Fenella once again bleated out my “Fuck!” as I hopped about, trying to dislodge the webbing while not putting weight on my surely maimed foot. Hermehhehhehestill echoed very much like laughter.

I rounded on her, still teetering on one foot. “Fuck you too!”

“What are ye doing?” came a feminine lilt from the house.

“Praying for death to take me.”

Miss McAllen padded up next to me, head tilted in curiosity. “Does that have anything to do with the spider on yer forehead?”

My squeal was anything but masculine as I brushed furiously at my head, desperate to dislodge wayward arachnids, and jumped in pain every time I accidentally set my injured foot on the ground even as I danced about.

Her peals of laughter bled into Fenella’s, an indistinguishable cacophony of self-satisfied mockery.

“It’s just a wee thing. Ye dinnae need to panic.”

My desperate, fortifying breath wasn’t enough to ease the terror entirely. “Is it gone?” I ground out, moving my lips as little as possible to prevent the beast from climbing in.

“Yes. It was a harmless wee jumpy one, probably dead under yer boot now. Honestly, ye’d think it was a man eater the way ye were flailing aboot.”

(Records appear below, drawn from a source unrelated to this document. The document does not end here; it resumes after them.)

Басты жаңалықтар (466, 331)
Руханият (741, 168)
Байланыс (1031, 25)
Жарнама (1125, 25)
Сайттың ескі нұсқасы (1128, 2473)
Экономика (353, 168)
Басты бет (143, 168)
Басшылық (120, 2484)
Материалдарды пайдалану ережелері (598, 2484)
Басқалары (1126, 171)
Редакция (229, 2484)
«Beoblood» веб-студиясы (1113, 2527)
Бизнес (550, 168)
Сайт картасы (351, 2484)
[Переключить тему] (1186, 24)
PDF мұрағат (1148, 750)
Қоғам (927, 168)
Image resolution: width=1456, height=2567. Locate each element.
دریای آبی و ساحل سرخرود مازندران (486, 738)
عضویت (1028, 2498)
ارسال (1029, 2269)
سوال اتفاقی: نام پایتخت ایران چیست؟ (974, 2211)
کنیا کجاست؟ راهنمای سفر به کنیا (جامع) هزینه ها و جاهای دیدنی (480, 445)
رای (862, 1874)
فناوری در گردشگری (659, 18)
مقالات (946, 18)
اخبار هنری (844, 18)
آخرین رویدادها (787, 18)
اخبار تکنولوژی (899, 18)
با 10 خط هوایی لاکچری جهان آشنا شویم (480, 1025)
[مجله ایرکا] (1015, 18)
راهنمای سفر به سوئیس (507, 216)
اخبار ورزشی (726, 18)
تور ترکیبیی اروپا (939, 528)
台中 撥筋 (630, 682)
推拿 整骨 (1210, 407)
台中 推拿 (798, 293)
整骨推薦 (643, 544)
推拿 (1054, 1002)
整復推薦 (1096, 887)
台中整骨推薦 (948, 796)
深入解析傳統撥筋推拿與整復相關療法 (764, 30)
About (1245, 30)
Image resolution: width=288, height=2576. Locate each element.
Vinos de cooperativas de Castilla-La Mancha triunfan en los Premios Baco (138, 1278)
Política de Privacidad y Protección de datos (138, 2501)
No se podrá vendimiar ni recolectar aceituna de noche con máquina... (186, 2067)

Summoning the dignity I’d lost somewhere between stepping in Fenella’s shit the first time and shuffling into the shed, I limped to the house without a word. Miss McAllen trailed after me and, while she didn’t say anything, I could sense the mirth emanating from her very being.

“What happened to ye, lad?” Lock asked when he caught sight of me.

“Spider,” Miss McAllen filled in.

Ignoring them both, I flung the curtain to my home open, and stomped inside to remove Fenella’s gifts, leaving them free to snicker behind me.